Della Street said, “It’s nice business if you can get it. How old is she?”
“Around twenty-two or twenty-three according to her looks, but something she said made me place her at about twenty-five.”
“What did Opal Sunley tell you about what happened in Hocksley’s flat?”
“According to her story, she arrived for work at the usual time in the morning, saw bloodstains, went out to look at the automobiles, saw that someone had been riding in the back of Hocksley’s automobile, and spilling blood. She couldn’t find either Hocksley or Mrs. Perlin. So she notified the police.”
“That’s all she told you?”
“Just about. I had to worm it out of her about her boy friend. I think that was the main reason she didn’t want the police to report her as having been in that bungalow at one-forty-five in the morning. Yet she was driving a borrowed car. I got the license number, of course.”
“The boy friend’s car?”
“No. Strangely enough it’s not. It belongs to a girl by the name of Ethel Prentice who is evidently a close friend of Opal’s — lets her take a jalopy in times of need.”
“Anything else?”
“Oh, she told a few things about her job over there. This man Hocksley was very much of a man of mystery, and so is Karr who lives in the flat above him. Somehow, that’s taxing credulity just a little bit too much. Two men of mystery drifting into an apartment house. They arrive within a week of each other, and, before that, the flats have been vacant for five months.”
“You think Karr and Hocksley have some connection?”
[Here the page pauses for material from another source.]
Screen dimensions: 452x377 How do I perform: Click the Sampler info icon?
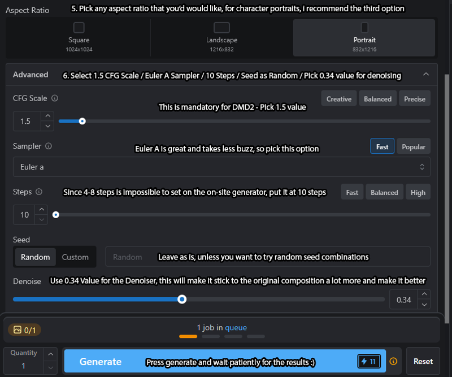(49, 146)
Mason shrugged his shoulders and said, “It’s rather a coincidence. Have you seen Karr’s ad in the paper?”
“No. What is it?”
“Opal Sunley told me about it — and said she noticed it because she’d seen Wenston’s name on the door of the other flat. It’s been running two days.”
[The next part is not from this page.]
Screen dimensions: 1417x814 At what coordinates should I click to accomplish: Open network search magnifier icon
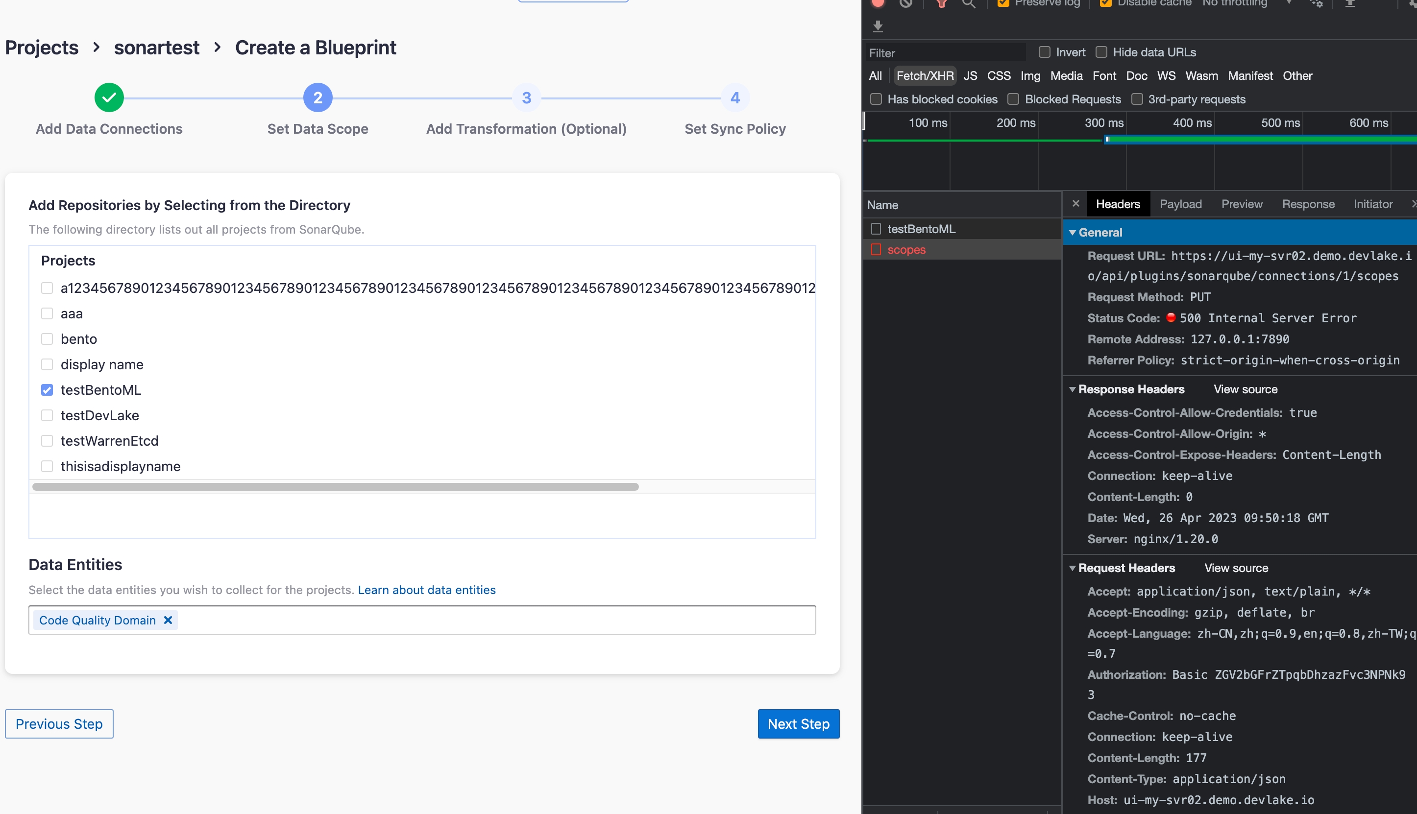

Mason took the morning paper from the desk, opened it to the classified ad section, turned to the personals, and said, “Listen to this. ‘Personal. Wanted information concerning the daughter of the man who was a partner in a gun-running expedition up the Yangtze River in nineteen-twenty-one. Detailed information is purposely withheld from this advertisement, but the right party will know who I am, who her father was, and will be able to give proof of our association in the expedition in the fall of 1920, and the first part of 1921. I do not wish to be pestered, and, therefore, give warning that any imposter will be prosecuted to the limit of the law. On the other hand, the young woman who is the genuine daughter will be given a considerable sum of partnership assets which I have held for her in trust because I did not know until recently, and by accident, that my partner left any heirs at law. Do not seek to obtain an interview until after first writing Rodney Wenston, 787 East Dorchester Boulevard or telephoning Graybar 8-9351.’ ”
Mason finished reading the ad, pushed the newspaper to one side. Della Street pursed her lips. “Whew! And Opal Sunley told you about the ad?”
Mason nodded.
“I’d say that was rather significant, wouldn’t you?”
“Uh huh. Karr mentioned he started the ball rolling to clean up his partnership, but he didn’t mention this ad.”
“How did Opal happen to tell you about it?”
“Just talking.”
“What did she tell you about Hocksley?”
“Nothing much I didn’t know already. She got all of her work from wax cylinders. Hocksley dictated at night, and spent most of the day in bed.”